Saved data entries -
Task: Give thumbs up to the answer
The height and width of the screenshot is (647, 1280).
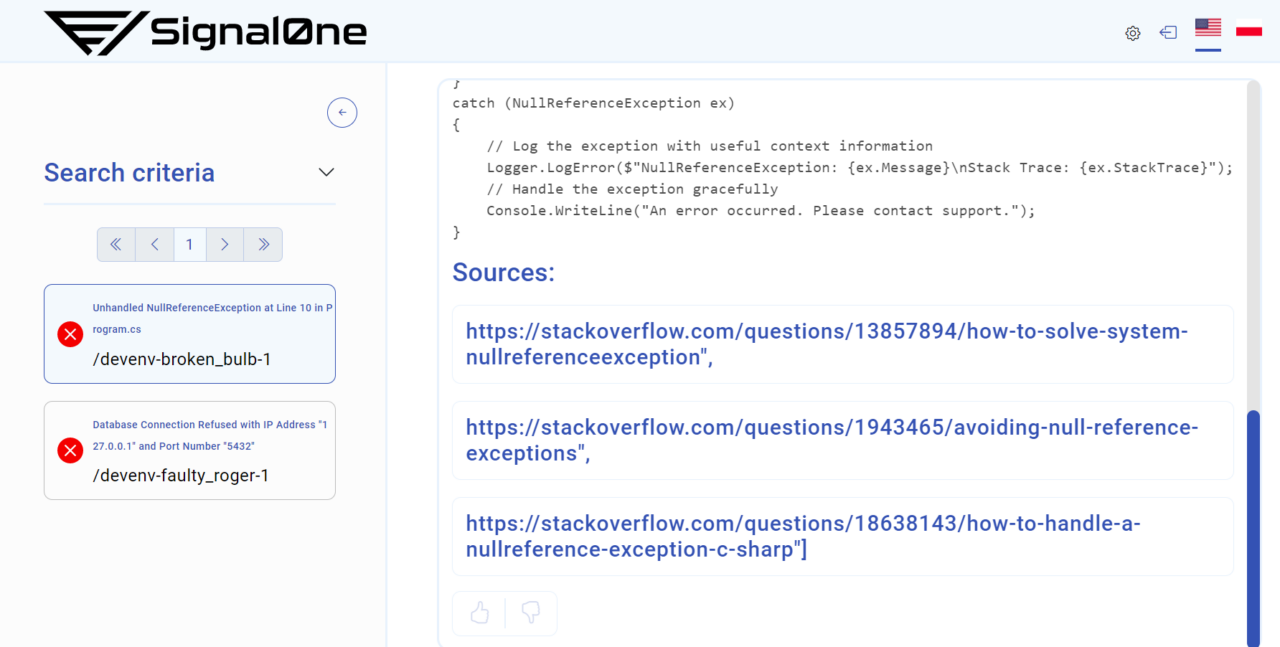Action: 479,613
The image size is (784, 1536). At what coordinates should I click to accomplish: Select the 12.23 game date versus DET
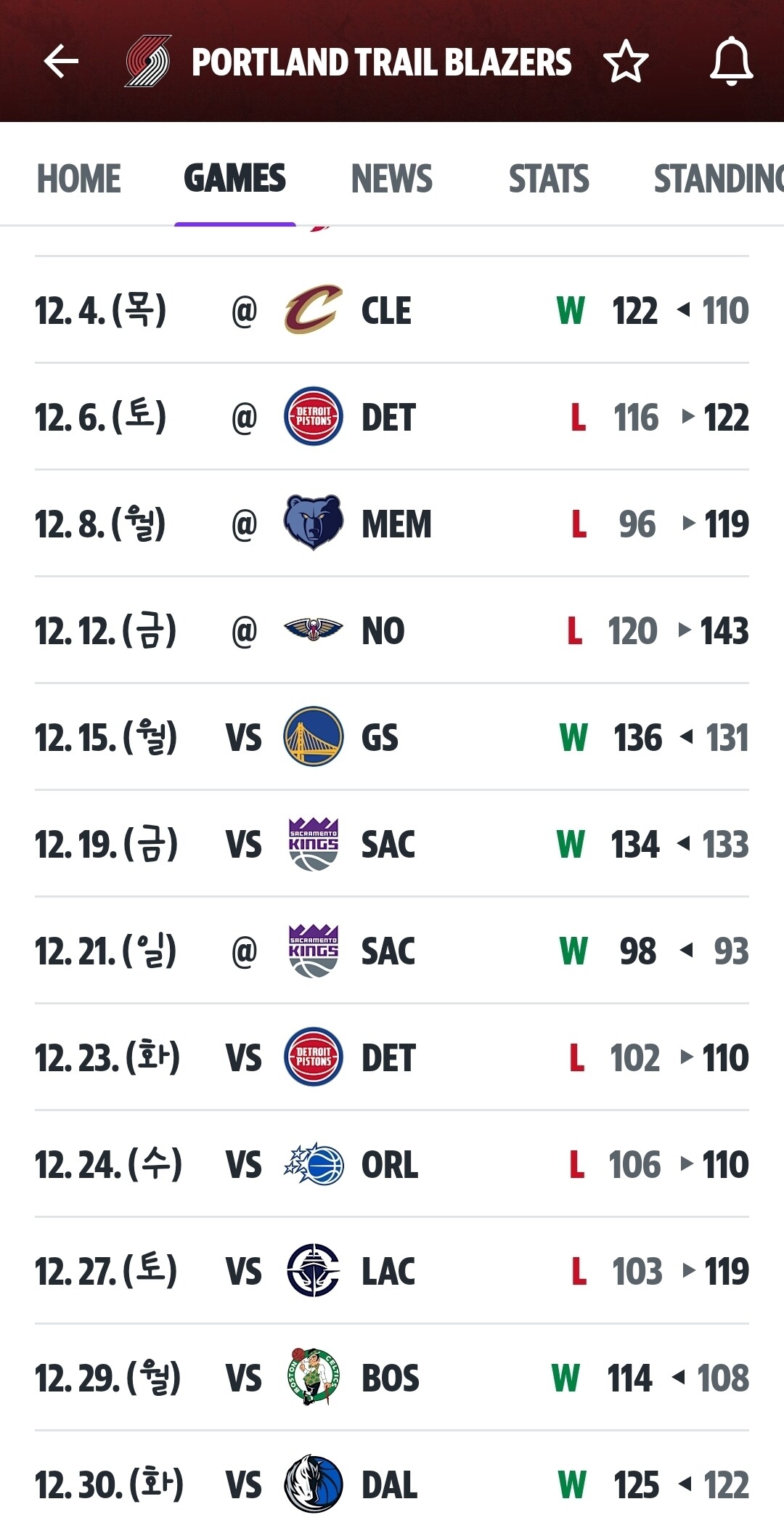(x=107, y=1057)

TASK BRIEF - Exact copy required, pictures excluded: the lines from the one holding "The image size" through the last line of the data, both ends included.

ANSWER SECTION -
The image size is (784, 1536). At what coordinates should I click to accomplish: Select the 12.23 game date versus DET
(x=107, y=1057)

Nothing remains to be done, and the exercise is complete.